Required action:
Begin at the line containing "This screenshot has width=1133, height=609." and give again every line to the end of the records, exactly, without the pictures.
--- Data extracts ---
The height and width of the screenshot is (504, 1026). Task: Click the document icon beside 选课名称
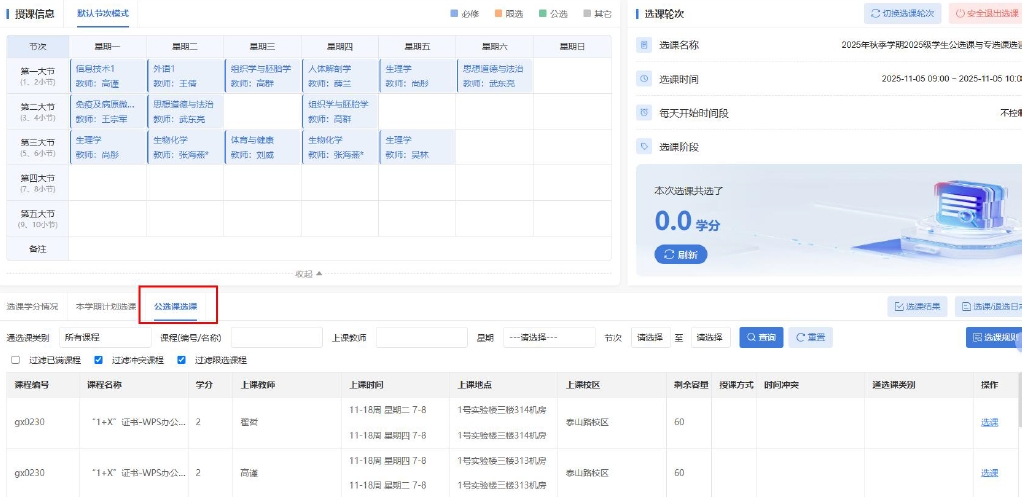(x=644, y=45)
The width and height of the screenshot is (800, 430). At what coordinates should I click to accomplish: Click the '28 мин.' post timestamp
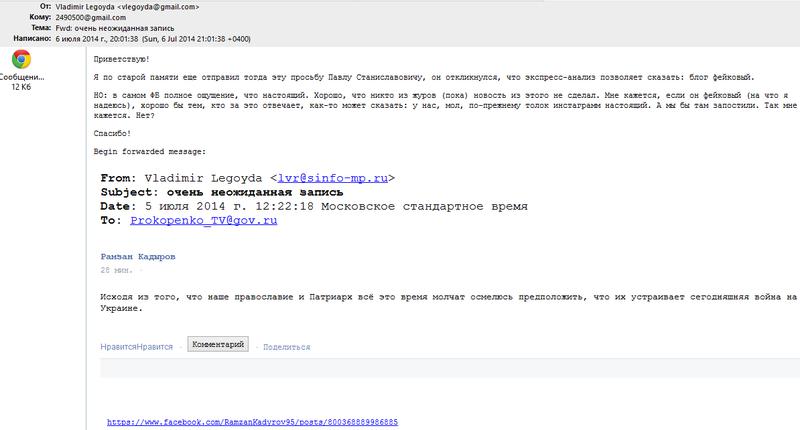point(114,270)
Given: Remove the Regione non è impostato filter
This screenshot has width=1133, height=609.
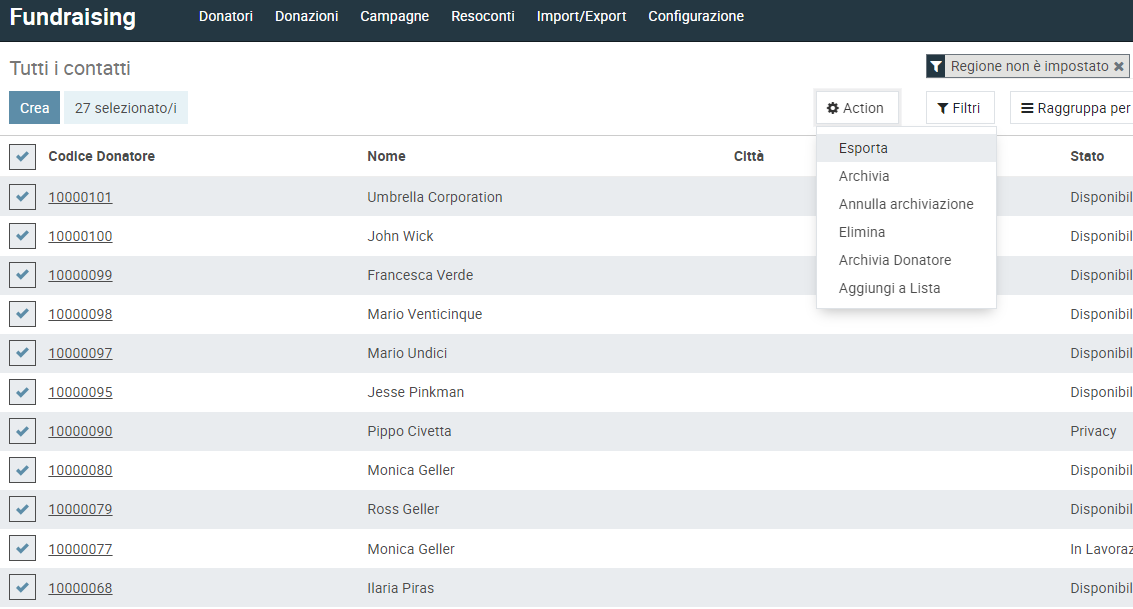Looking at the screenshot, I should click(1118, 66).
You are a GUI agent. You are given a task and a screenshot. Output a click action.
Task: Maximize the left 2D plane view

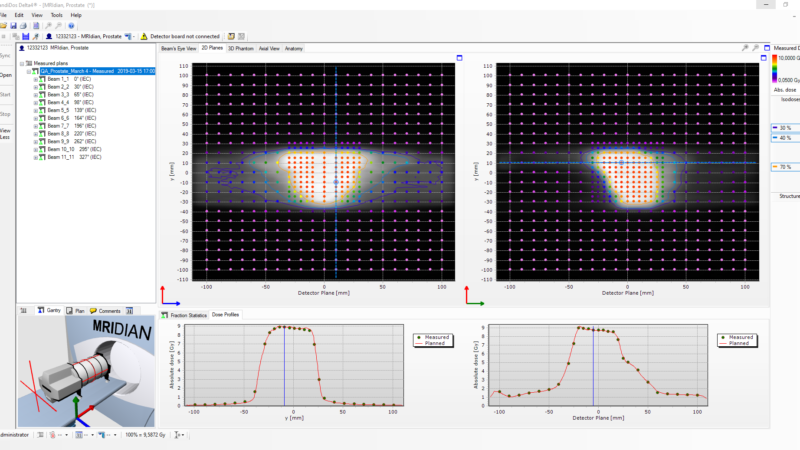pyautogui.click(x=458, y=58)
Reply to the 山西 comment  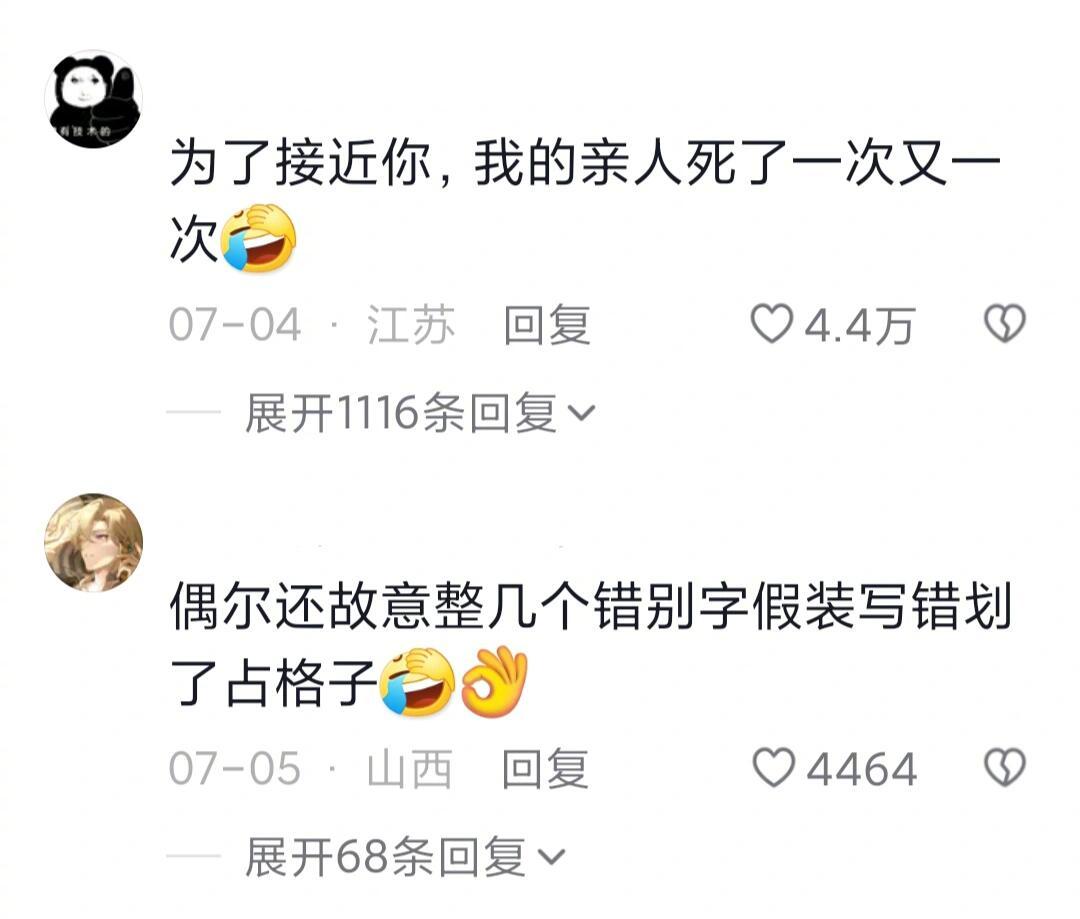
---
Expected output:
This screenshot has width=1133, height=609.
Looking at the screenshot, I should click(1118, 66).
You are a GUI agent. You are given a task and a screenshot. Output a click action.
Task: Maximize the left 2D plane view

pyautogui.click(x=458, y=58)
Reply to the 山西 comment  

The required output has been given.